Today’s core build-up materials have been part of the continuing evolution of dental material science. One such material is BISCO’s CORE-FLO DC LITE, a modern, dual-cure, composite core material possessing several clinically significant features that provide a predictable foundation for crown-and-bridge procedures. CORE-FLO DC LITE’s lower viscosity provides self-leveling of the surface, allowing it to conform to undercuts, around pins, and into post preparation spaces while minimizing voids. Also, CORE-FLO DC LITE sets incredibly hard, allowing for tactile feedback during preparation, and cutting it with diamonds is similar to cutting into highly filled composite resins.
A core buildup or post-and-core may improve the resistance and retention form of a tooth being considered for a crown or fixed partial bridge abutment. Once it has been determined that sufficient tooth structure exists to provide an appropriate ferrule, the use of pins and endodontic posts should be considered to provide additional mechanical support and force distribution.
A 57-year-old Caucasian female with a history of bruxism and dental attrition required a post-and-core buildup for a previously endodontically treated tooth (No. 13), which was planned to be prepared as an abutment for a fixed partial denture. After removal of the temporary restoration, remaining carious dentin and any previous restorative material that would be replaced with the core material was removed. A post space was created in the palatal root, and the facial root was countersunk by approximately 2 mm for additional surface area (Figure 1).
After trial-fitting the endodontic post, BISCO’s UNIVERSAL PRIMER, a dual-cure, self-etching adhesive, was used to prepare the tooth and endo-dontic post according to manufacturer instructions. A CORE-FLO DC LITE cartridge was then bled twice—once, prior to connection of the mixing tip, and again through the end of the tip prior to application in the tooth (Figure 2). The first bleed ensures an equal amount of material enters the mixing tip; the second removes any air from the mixing tip and further ensures any initial material being used in the tooth is an optimal mixture.

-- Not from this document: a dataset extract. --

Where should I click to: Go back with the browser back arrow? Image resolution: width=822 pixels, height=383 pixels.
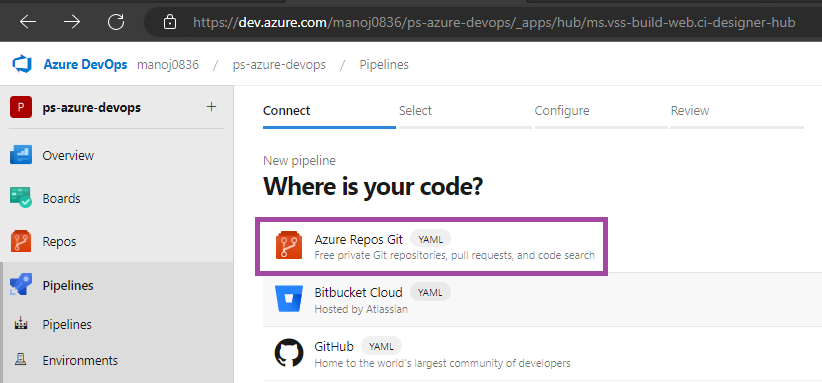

|Figure 1. Tooth ready for bonding agent.||Figure 2. First bleed of CORE-FLO DC LITE.|
|Figure 3. Application into post space.||Figure 4. Insertion of post.|
|Figure 5. Completed post and core.||Figure 6. Pepared tooth.|
The overhead light was directed so the tooth was not in the direct path of the light, then CORE-FLO DC LITE was introduced into the primed post space using the slender canal tip. It was continuously expressed as the mixing tip was being removed from the post space and the tooth, being careful to leave the tip within the material to minimize air bubbles (Figure 3). While CORE-FLO DC LITE was in its flowable state, the en-dodontic post was placed using a slight pumping and twisting motion to ensure maximal coverage of the post and to minimize air inclusions (Figure 4).
CORE-FLO DC LITE was allowed to self-cure until the surface was firm in order to minimize any potential of shrinkage at the tooth interface, then it was light-cured from the facial and palatal surfaces to allow for rapid preparation of the tooth. Excess post and material was then cut back, and the margins were inspected for significant voids (Figure 5). The final tooth preparation revealed excellent adaptation of CORE-FLO DC LITE to the remaining dentin walls (Figure 6).
This case demonstrates how CORE-FLO DC LITE was used to provide a predictable restorative foundation to an endodontically treated tooth in a quick and efficient manner. And because the material cuts with some resistance, appropriate tactile feedback was helpful to advance the handpiece with confidence, reducing unintentional gouges in the preparation.